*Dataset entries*
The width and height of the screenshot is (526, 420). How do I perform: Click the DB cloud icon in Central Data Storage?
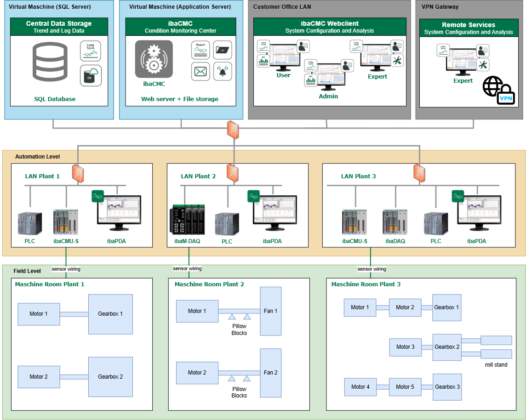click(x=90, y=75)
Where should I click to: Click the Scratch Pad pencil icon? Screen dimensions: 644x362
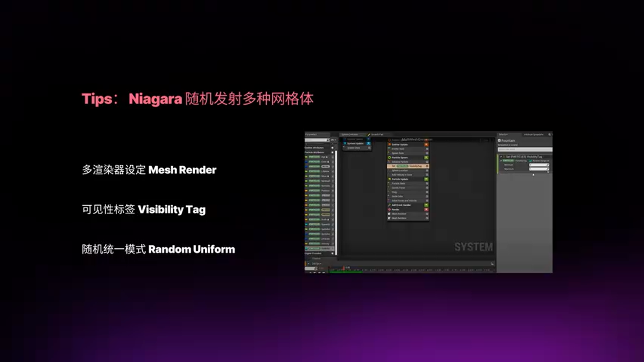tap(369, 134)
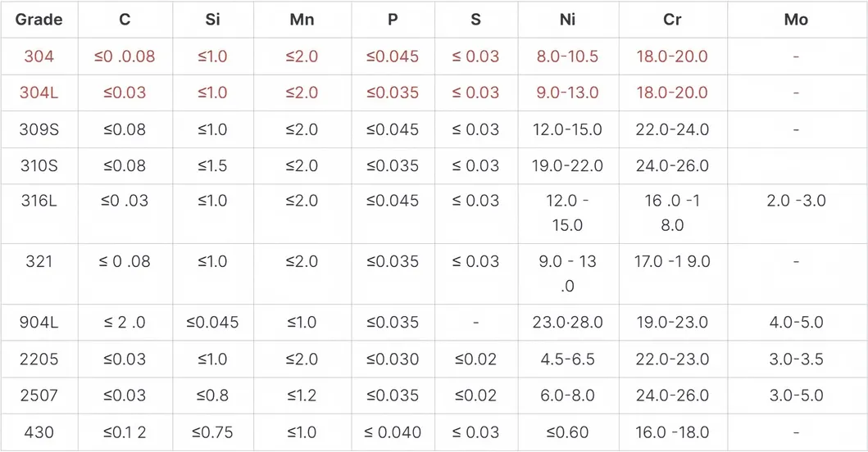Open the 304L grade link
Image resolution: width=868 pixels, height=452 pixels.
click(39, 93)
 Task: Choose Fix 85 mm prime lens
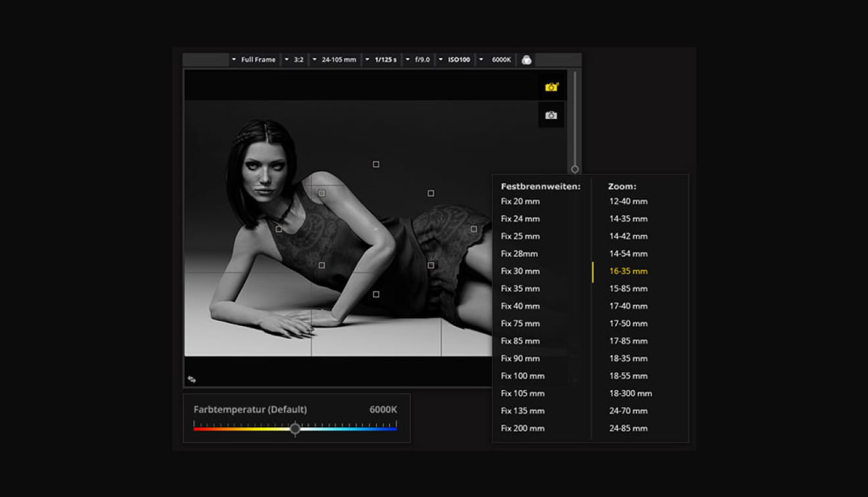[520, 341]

*ASSIGNMENT*
Your task is to print exactly the lines from the one containing "Where should I" through the final line of the records above, with no pictures and nothing more.

*TASK RESPONSE*
Where should I click to: Click the Scratch Pad pencil icon? Screen dimensions: 644x362
tap(369, 134)
Open the 304L grade link
Image resolution: width=868 pixels, height=452 pixels.
click(39, 93)
 Task: Choose Fix 85 mm prime lens
[520, 341]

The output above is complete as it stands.